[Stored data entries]
=== Section Start ===
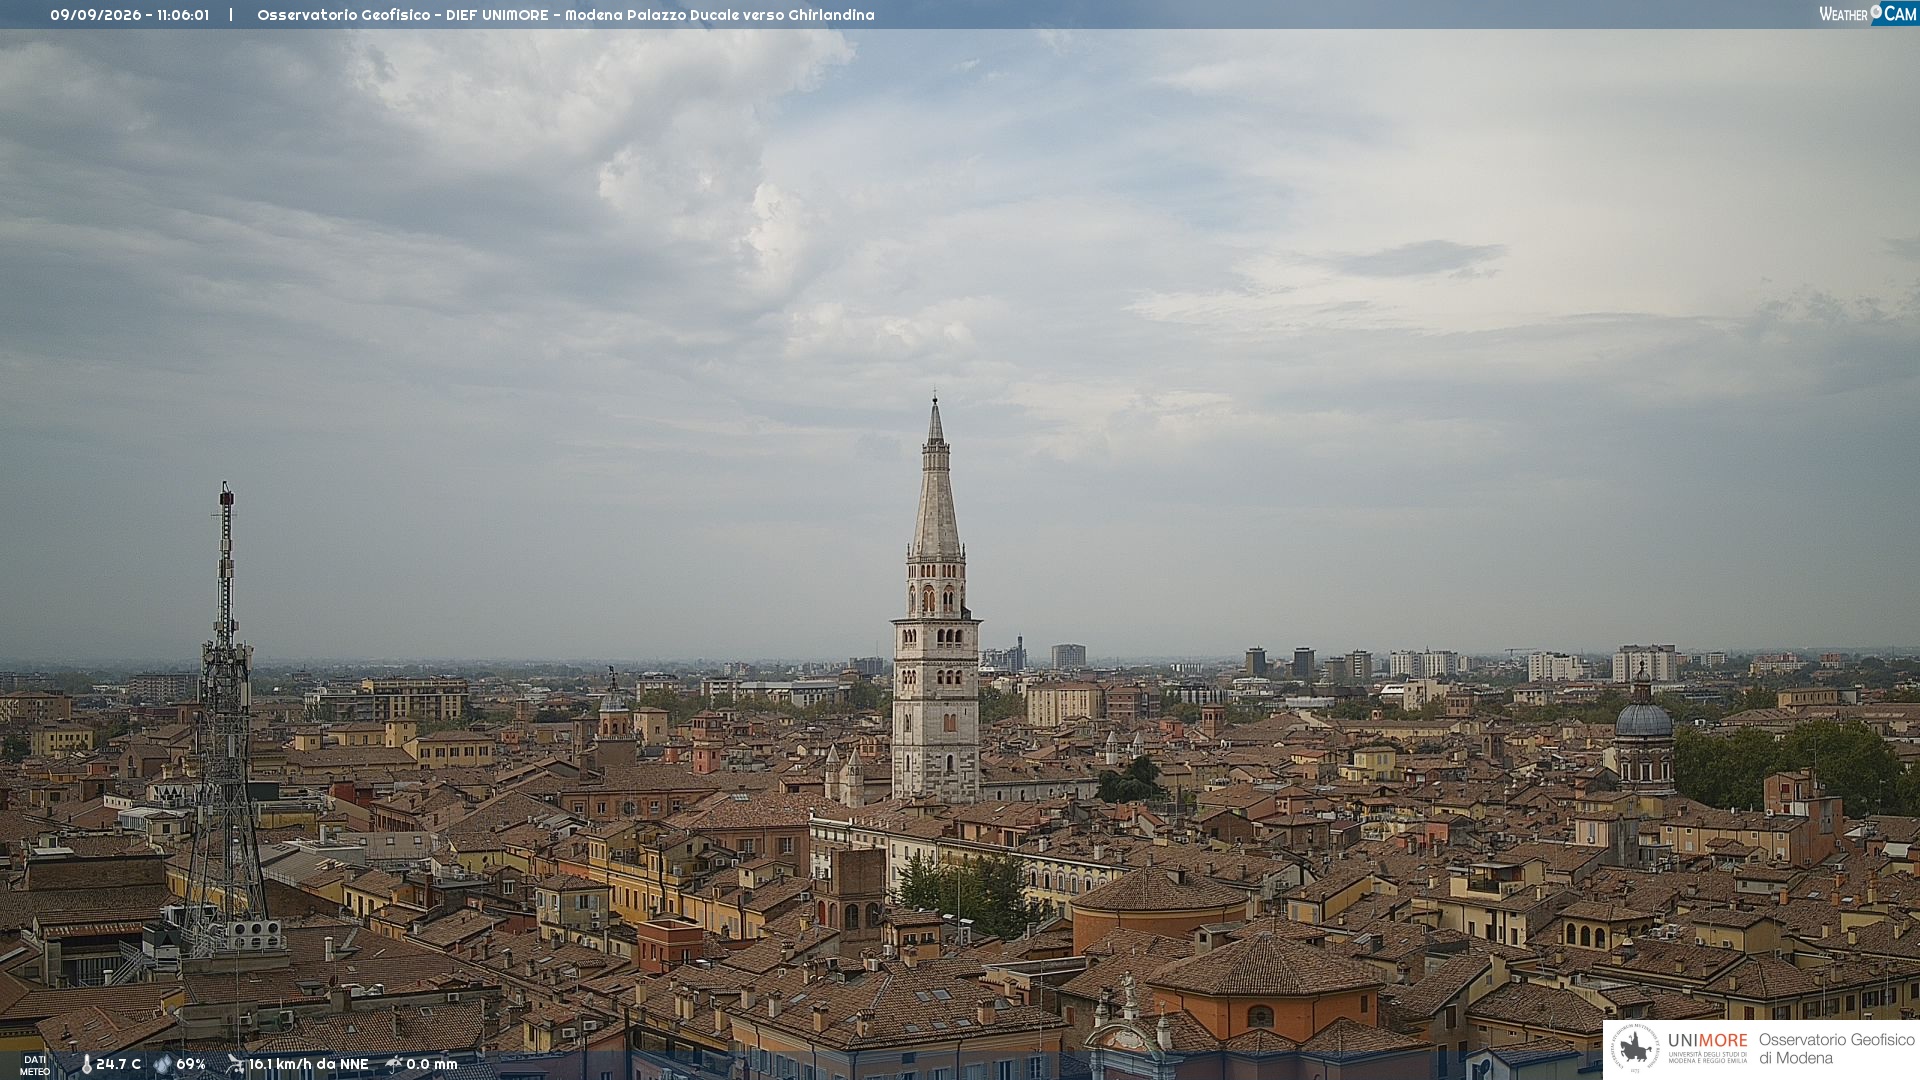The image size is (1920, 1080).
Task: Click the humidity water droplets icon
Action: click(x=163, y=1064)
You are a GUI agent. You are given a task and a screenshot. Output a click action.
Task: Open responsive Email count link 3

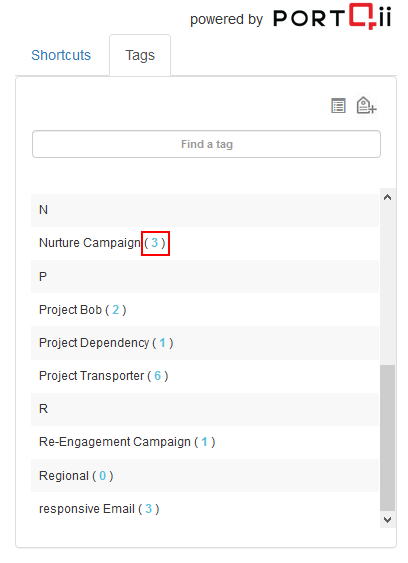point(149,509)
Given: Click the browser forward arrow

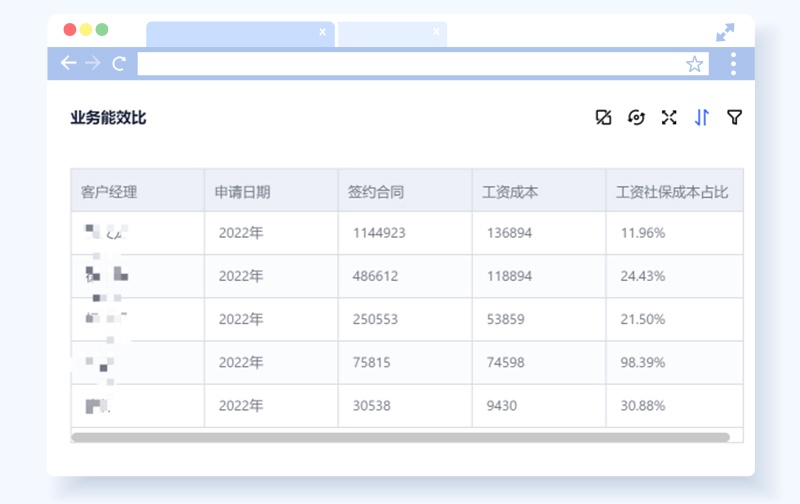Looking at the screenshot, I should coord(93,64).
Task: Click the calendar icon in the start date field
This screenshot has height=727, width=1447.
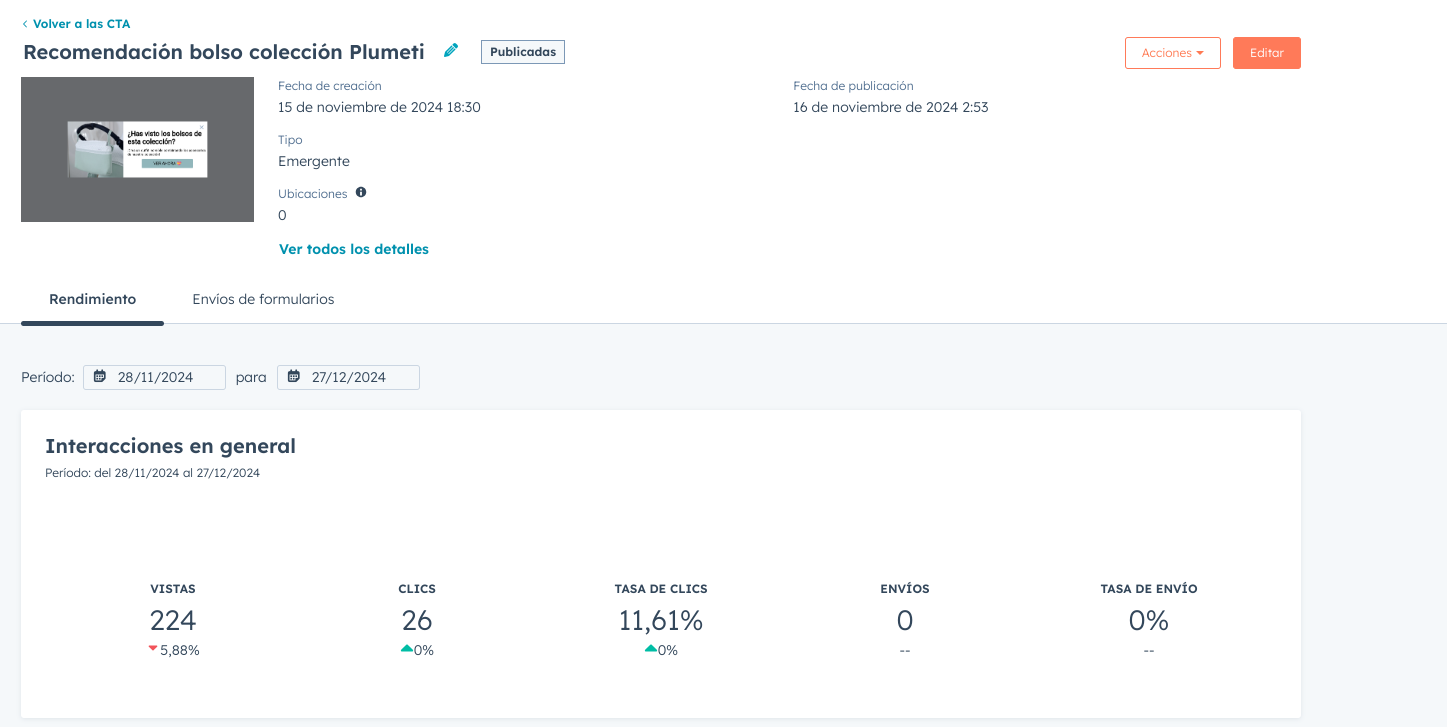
=== Section End ===
YOUR OBJECTIVE: Beginning with the line that holds "Task: Open responsive Email count link 3", return each line through the end of the records above exactly. Do not include pictures.

ANSWER FOR THE TASK:
Task: Open responsive Email count link 3

point(149,509)
Given: Click the browser forward arrow

Looking at the screenshot, I should coord(93,64).
Task: Click the calendar icon in the start date field
This screenshot has height=727, width=1447.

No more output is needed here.